変貌する経済 税逃れ④ 「総利益を統合」し課税

2014-10-20 22:18:04 | 経済・産業・中小企業対策など
変貌する経済 税逃れ④ 「総利益を統合」し課税

アップル、アマゾン、グーグルなど多国籍大企業の課税逃れが、欧米で政治問題になっています。2012年6月、メキシコで開かれた20力国・地域(G20)首脳会議が採択した首脳宣言は、「租税回避地によってもたらされるリスクへの対処」をうたいました。この問題は現在、「税源浸食と利益移転」(BEPS)と呼ばれるもの。経済協力開発機構(OECD)内で検討が進められています。
BEPSについてOECDは、「多国籍企業が利益を海外に移すことで、納税額を大幅に削減、場合によってはほぼゼロにする機会が生まれている。現行の時代遅れになった課税ルールの隙間やミスマッチにより、利益を税務上『消失』させたり、企業が経済活動をほとんど、あるいはまったく行っていない無税や低税率の国・地域へと移転したりすること」と説明しています。

15分野の「計画」
13年7月19日、OECDは「BEPS行動計画」を公表。モスクワで開かれたG20財務相・中央銀行総裁会議に提出しました。電子商取引課税や有害税制への対抗、租税条約乱用防止、移転価格税制など、取り組まれるべき15分野を列挙しました。
同年9月に開催されたG20サミット(ロシア・サンクトペテルブルク)は首脳宣言で、同計画を「税源浸食・利益移転に対処することを目的としたOECD策定の野心的で包括的な行動計画を全面的に支持する」としました。首脳宣言はさらに、「利益を生み出す経済活動が行われ、価値が創出される場所で、利益が課税されるべきである」と強調。多国籍企業に対する課税のあり方の原則を示しました。
OECDは今年9月16日、BEPS行動計画の第1次提言を発表しました。第1次提言は、多国籍企業の国別の収益や納税額、グループ内の取引状況などを各国の税務当局に年1回報告することを義務づけ、財務内容の透明性を高めることなどが柱になっています。15年末までに15分野の行動計画の内容をまとめる予定です。
国際機関の動きに対し、多国籍企業の経営者団体からは抵抗する動きが出ています。
アメリカの巨大企業の最高経営責任者(CEO)で構成するビジネス・ラウンドテーブルは、BEPS行動計画が企業活動への不確実性を招き、貿易投資への障害となるなどと懸念を表明。さらに企業情報の報告は、競争他社に公開される重大な懸念があると強調しています。
日本では、経団連が事務負担増などの口実を挙げ、「わが国の立地競争力の低下につながることのないよう」と反発しています。

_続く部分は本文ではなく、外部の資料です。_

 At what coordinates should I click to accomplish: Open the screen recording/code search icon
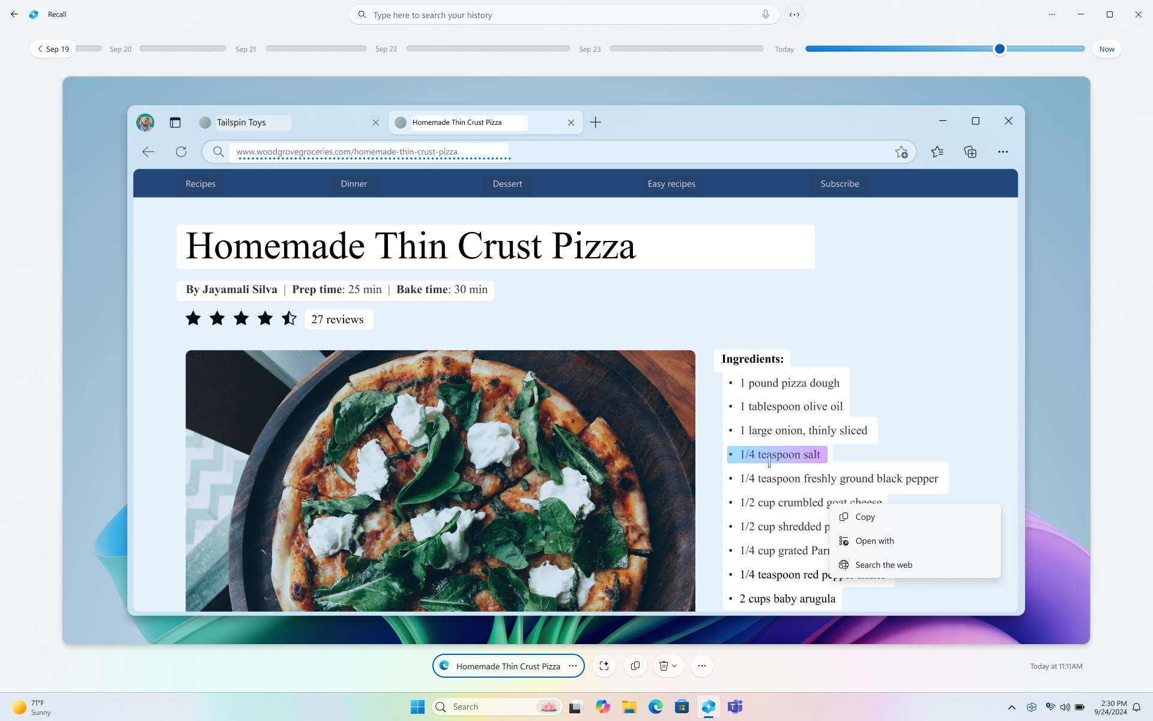click(794, 14)
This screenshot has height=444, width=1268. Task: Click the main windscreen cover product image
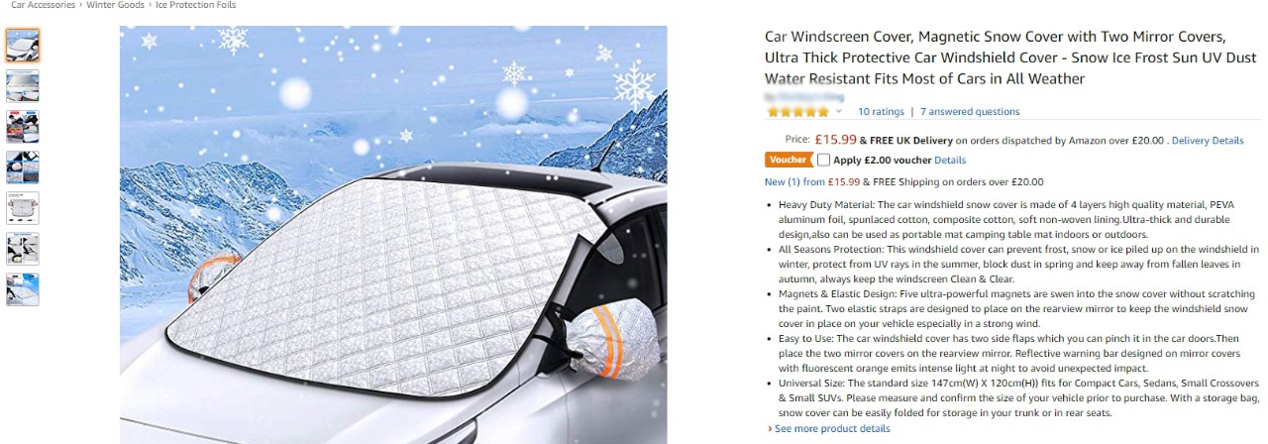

オーストラリアで開かれたG20財務相・中央銀行総裁会議=9月24日(ロイター)

途上国最も被害
これに対し、市民社会は、BEPS行動計画を評価しつつ、さらなる改善を求めています。国際協力団体のオックスファムは、多国籍企業の税逃れで最も被害を受けているのは途上国だとして、「途上国もG20諸国と同等の発言権を与えられてしかるべきです」としています。課税逃れの規制にとって重要な企業の所有者情報の開示については、税務当局だけではなく、市民社会にも公開することを求めています。
タックスヘイブン(租税回避地)を監視している国際的ネットワークのタックスジャスティスは、形式的な存在をもとに課税する現在のあり方に対し、「根本的な考え方の転換が必要」としています。多国籍企業が世界各地で生み出している総利益を統合し、真の経済実態に従い、企業活動を行っている国々での適切な課税の必要性を強調。「OECDのすべてのメンバーは、この改革のための真剣な研究の扉を緊急に開く必要がある。これこそが、グローバル化した私たちの世界において、多国籍企業に適切に課税をすることができる唯一の効果的な方法である」としています。
多国籍企業の税逃れの包囲網は確実に広がっています。
(おわり)(この項は、金子豊弘が担当しました)

「しんぶん赤旗」日刊紙 2014年10月18日付掲載


「多国籍企業が世界各地で生み出している総利益を統合し、真の経済実態に従い、企業活動を行っている国々での適切な課税の必要性を強調」
まさに今、それが求められています。